__AIM OF THE EXERCISE__:
Only the lines from the top of the data through the line with "Given: Focus the" should be repeated, each exactly as written.

(Collected data entries)
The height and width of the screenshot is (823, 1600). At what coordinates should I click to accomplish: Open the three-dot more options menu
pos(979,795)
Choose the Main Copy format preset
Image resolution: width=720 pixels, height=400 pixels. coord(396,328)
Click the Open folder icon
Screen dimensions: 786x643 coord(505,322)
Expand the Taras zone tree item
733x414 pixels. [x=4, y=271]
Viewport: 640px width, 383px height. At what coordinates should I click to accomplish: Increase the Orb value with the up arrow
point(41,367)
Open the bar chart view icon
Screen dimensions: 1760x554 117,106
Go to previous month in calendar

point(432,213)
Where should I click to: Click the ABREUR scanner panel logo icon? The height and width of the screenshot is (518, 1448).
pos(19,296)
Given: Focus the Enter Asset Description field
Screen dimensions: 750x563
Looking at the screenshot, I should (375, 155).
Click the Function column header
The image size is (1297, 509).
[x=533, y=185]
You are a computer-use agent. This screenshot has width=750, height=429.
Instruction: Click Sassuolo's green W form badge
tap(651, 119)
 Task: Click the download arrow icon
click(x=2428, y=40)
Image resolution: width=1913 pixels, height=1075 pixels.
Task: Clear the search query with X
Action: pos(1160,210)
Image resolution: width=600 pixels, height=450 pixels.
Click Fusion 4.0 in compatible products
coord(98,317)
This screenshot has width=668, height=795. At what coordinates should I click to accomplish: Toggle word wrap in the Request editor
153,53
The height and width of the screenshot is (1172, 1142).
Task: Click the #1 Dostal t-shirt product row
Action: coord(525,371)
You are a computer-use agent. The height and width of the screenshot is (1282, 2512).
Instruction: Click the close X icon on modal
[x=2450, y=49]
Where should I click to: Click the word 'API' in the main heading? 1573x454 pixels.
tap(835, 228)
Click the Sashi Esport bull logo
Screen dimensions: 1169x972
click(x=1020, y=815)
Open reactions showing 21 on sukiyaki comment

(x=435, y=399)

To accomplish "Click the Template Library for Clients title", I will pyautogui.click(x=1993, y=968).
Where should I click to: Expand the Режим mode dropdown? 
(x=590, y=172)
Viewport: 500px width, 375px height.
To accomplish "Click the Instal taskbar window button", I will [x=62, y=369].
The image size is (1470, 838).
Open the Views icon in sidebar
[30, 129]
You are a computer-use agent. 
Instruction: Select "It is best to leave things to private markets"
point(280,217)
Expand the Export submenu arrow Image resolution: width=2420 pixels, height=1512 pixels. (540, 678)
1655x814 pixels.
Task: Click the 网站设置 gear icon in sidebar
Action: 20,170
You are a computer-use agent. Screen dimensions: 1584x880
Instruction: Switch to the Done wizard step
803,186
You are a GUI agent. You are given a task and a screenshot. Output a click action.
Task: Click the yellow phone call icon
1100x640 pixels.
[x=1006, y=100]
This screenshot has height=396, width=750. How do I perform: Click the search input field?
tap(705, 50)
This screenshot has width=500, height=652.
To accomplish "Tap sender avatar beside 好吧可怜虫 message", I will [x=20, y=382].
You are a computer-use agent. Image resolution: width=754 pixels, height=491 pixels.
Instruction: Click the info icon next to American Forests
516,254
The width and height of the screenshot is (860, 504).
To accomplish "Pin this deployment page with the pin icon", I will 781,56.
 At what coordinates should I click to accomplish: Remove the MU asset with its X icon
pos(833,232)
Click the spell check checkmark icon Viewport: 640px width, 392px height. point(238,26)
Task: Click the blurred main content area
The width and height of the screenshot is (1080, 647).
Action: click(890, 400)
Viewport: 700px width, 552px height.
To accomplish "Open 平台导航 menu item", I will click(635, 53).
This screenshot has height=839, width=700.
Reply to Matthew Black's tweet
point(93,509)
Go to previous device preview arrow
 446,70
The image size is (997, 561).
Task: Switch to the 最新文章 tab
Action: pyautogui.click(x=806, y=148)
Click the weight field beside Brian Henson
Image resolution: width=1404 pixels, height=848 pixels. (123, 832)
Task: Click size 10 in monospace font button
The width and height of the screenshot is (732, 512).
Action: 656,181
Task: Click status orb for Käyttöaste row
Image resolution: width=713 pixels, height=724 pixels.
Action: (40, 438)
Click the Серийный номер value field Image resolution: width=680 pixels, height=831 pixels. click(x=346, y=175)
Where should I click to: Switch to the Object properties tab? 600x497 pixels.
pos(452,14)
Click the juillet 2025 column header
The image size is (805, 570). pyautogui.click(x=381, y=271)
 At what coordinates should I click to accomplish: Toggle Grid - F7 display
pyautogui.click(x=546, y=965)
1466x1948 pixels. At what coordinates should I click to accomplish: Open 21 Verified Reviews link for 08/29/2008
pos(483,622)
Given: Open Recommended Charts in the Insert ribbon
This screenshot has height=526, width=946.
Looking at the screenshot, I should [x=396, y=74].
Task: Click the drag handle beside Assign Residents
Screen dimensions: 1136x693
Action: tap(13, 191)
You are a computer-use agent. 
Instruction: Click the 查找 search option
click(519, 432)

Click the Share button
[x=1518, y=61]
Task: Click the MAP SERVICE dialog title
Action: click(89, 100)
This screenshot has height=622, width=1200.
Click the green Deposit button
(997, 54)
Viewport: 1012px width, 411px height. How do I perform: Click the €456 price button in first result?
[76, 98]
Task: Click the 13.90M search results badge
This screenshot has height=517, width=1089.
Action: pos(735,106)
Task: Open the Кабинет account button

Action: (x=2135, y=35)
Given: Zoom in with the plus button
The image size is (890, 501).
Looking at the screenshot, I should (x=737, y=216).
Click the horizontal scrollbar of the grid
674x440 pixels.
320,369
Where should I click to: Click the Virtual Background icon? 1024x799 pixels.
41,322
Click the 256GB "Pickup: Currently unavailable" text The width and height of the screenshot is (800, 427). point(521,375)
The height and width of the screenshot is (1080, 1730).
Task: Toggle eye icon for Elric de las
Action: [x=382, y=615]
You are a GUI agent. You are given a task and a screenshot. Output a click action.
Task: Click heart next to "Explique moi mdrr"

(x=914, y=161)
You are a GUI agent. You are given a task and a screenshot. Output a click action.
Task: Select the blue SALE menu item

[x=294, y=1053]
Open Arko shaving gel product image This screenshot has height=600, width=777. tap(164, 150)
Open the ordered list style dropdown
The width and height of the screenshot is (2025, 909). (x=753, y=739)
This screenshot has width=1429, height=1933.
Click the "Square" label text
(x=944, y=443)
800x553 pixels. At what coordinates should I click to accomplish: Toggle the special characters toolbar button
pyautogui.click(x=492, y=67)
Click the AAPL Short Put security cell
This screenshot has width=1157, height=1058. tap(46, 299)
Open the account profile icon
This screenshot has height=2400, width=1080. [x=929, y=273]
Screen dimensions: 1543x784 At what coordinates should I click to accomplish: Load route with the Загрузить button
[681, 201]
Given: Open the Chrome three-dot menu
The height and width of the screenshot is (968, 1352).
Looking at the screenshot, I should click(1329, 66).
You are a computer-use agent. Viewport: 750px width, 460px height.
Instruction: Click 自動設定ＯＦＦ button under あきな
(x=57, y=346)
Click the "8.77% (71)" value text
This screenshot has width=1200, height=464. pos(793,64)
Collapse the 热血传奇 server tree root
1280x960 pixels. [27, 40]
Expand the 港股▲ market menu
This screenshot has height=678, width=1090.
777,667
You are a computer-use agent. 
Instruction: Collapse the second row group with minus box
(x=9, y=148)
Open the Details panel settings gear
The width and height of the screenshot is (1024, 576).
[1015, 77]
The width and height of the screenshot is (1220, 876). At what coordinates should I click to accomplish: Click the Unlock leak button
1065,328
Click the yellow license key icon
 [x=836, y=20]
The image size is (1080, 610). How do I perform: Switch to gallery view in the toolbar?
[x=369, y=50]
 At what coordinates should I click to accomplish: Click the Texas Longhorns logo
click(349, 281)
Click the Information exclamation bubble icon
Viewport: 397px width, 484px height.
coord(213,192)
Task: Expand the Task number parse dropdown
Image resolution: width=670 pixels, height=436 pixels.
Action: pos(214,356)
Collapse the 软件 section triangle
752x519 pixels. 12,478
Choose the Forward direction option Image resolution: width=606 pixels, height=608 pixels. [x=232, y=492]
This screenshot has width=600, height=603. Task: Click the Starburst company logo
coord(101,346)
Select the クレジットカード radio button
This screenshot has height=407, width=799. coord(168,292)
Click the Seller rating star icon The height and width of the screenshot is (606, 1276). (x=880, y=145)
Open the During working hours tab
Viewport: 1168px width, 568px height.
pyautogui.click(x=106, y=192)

__EXERCISE ANSWER__:
The height and width of the screenshot is (823, 1600). At what coordinates should I click to accomplish: Open the three-dot more options menu
pos(979,795)
Choose the Main Copy format preset
Image resolution: width=720 pixels, height=400 pixels. coord(396,328)
Click the Open folder icon
Screen dimensions: 786x643 coord(505,322)
Expand the Taras zone tree item
733x414 pixels. [x=4, y=271]
Viewport: 640px width, 383px height. At what coordinates should I click to accomplish: Increase the Orb value with the up arrow
point(41,367)
Open the bar chart view icon
Screen dimensions: 1760x554 117,106
Go to previous month in calendar

point(432,213)
Where should I click to: Click the ABREUR scanner panel logo icon? The height and width of the screenshot is (518, 1448).
pos(19,296)
Given: Focus the Enter Asset Description field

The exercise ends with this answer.